Opinion
No. 08-10383.
Argued and Submitted June 14, 2010.
Filed July 15, 2010.
David L. Gappa, Assistant U.S. Attorney, USF-Office of the U.S. Attorney, Fresno, CA, for Plaintiff-Appellee.
Roger T. Nuttall, Ph.D., Law Offices of Nuttall Coleman, Fresno, CA, for Defendant-Appellant.
Appeal from the United States District Court for the Eastern District of California, Lawrence J. O'Neill, District Judge, Presiding. D.C. No. 1:06-cr-00066-LJO.
This disposition is not appropriate for publication and is not precedent except as provided by 9th Cir.
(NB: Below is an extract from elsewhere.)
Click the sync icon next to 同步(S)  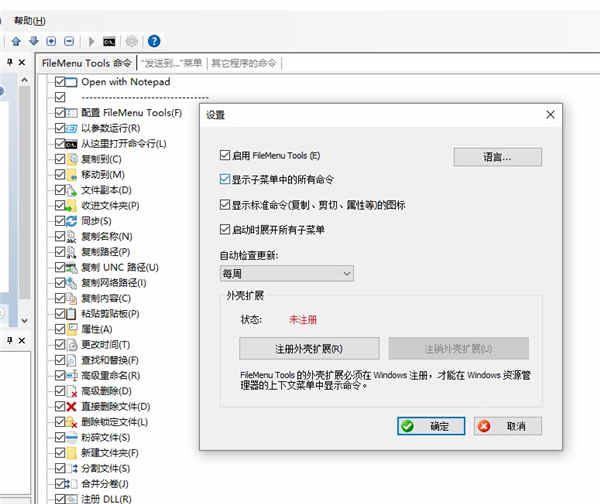(72, 221)
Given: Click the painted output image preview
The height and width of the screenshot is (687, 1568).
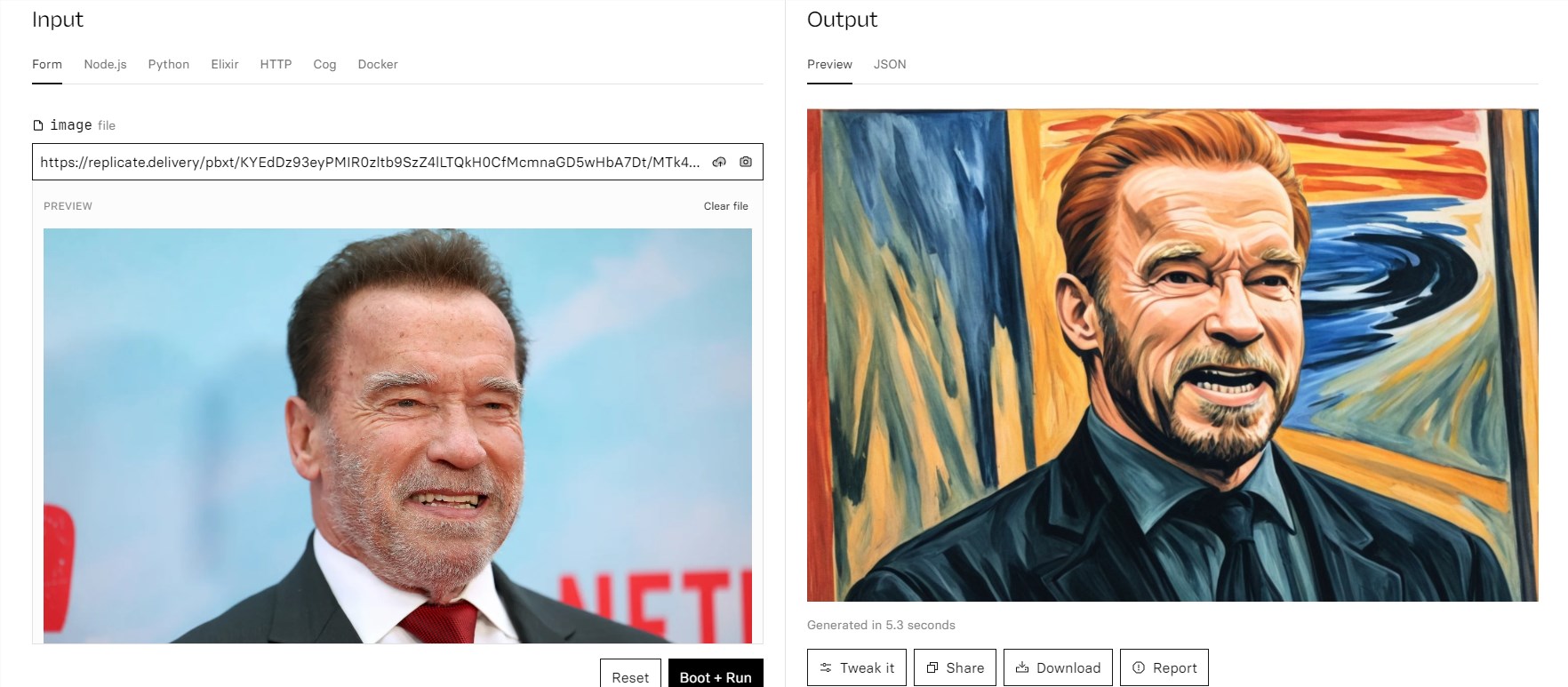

R. 36-3.
Raymond W. Ronell, Jr. pleaded guilty and was sentenced for sexual exploitation of a minor, 18 U.S.C. § 2251(a), and receipt and distribution of child pornography, 18 U.S.C. § 2252(a)(2). We affirm. Ronell challenges the district court's denial of his motion to suppress. Ronell failed, however, to preserve this issue for appellate review because he pleaded guilty without a written plea agreement and made no reservation of rights at the plea hearing. When a defendant pleads guilty without conditions, the plea "constitutes a waiver of the right to appeal all nonjurisdictional antecedent rulings and cures all antecedent constitutional defects." United States v. Lopez-Armenta, 400 F.3d 1173, 1175 (9th Cir. 2005). Accordingly, we dismiss this portion of Ronell's appeal.
Ronell also challenges sentencing enhancements based on information the government obtained after his guilty plea. There is no bar, however, to using after-acquired evidence to enhance a sentence. "The trial judge has always been permitted to consider the circumstances of the offense together with the character and propensities of the offender." United States v. Belgard, 894 F.2d 1092, 1099 (9th Cir. 1990) (internal quotation marks omitted).